### Do this
Count the lines in the material below that contain the string "callout", matching case exactly. Reply with the number alone.

### Source records

--

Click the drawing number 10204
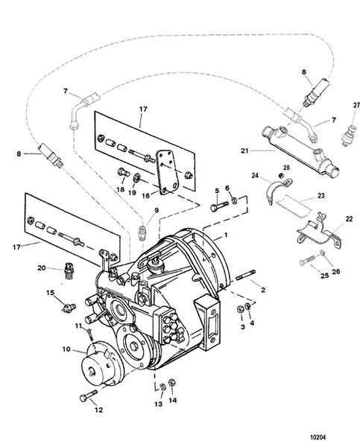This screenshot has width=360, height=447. point(318,437)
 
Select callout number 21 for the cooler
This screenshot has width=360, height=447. point(244,150)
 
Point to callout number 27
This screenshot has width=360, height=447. point(356,105)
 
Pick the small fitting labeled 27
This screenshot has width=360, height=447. point(349,135)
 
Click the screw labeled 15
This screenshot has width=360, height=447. point(69,307)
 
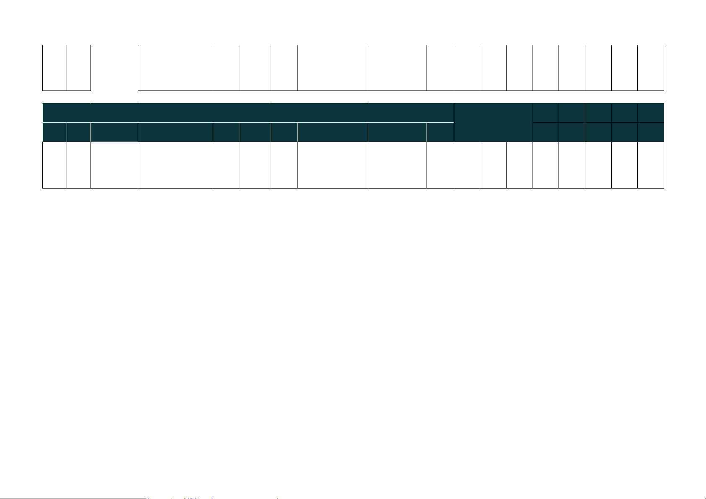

--

### Solution to the exercise
2